Harper reaches for my hand, squeezing it with a teary-eyed smile. “You always did have the guts to chase something bigger. I’m proud of you.”
I blink back a sudden sting of tears and pull her in for a big hug. “Thanks. I just needed to come home to remember what mattered.”
Just as Harper heads inside to help Emmy change out of her flour-covered pajamas, my phone buzzes on the porch railing. Mason.
I swipe to answer, heart quickening. “Hey, Mason. Everything okay?”
“Better than okay,” he says, voice laced with that easygoing cheer I’ve come to rely on. “Got a minute?”
“Always for you.”
“I had a meeting with the board yesterday that oversees your father’s estate. They finalized everything.”

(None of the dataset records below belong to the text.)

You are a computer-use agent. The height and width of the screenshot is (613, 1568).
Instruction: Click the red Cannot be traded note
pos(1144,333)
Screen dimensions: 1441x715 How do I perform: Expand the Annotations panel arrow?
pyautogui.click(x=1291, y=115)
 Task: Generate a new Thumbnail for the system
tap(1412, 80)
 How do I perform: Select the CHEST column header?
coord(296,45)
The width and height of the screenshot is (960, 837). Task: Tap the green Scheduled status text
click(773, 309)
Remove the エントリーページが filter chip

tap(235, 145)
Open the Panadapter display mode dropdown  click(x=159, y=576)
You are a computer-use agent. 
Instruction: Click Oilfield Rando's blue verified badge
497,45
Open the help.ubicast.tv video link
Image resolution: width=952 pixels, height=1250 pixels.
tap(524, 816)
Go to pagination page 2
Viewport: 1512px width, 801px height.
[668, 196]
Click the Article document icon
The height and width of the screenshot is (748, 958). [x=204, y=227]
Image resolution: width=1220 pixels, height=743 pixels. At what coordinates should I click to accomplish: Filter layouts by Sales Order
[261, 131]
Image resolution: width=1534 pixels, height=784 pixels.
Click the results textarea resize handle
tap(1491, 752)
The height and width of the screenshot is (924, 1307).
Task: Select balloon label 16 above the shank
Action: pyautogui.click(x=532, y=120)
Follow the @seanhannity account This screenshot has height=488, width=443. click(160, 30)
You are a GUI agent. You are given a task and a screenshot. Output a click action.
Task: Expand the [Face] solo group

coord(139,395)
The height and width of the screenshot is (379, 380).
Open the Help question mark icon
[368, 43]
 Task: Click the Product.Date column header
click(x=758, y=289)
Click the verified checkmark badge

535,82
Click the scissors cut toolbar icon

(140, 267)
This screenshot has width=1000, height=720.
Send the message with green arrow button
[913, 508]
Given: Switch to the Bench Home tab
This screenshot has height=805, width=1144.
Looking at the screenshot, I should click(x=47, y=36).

I straighten in the rocking chair. “Everything?”
“You’re now the full and legal owner of Painted Sky Ranch,” he confirms. “The property, the outbuildings, the livestock, equipment, every acre. The conditions were met once you made the choice to stay and assumeoperational control. The rest of your inheritance will be transferred within the week.”
A rush of air leaves my lungs like I’ve been holding it for months.
“I—I thought there’d be more red tape,” I whisper, blinking against the sunlight. “More conditions. Another loophole.”
“Nope,” he says, and I can hear his smile through the phone. “Your dad might’ve made things complicated in the beginning, but in the end, he trusted your choices. He wanted you to choose it. And you did.”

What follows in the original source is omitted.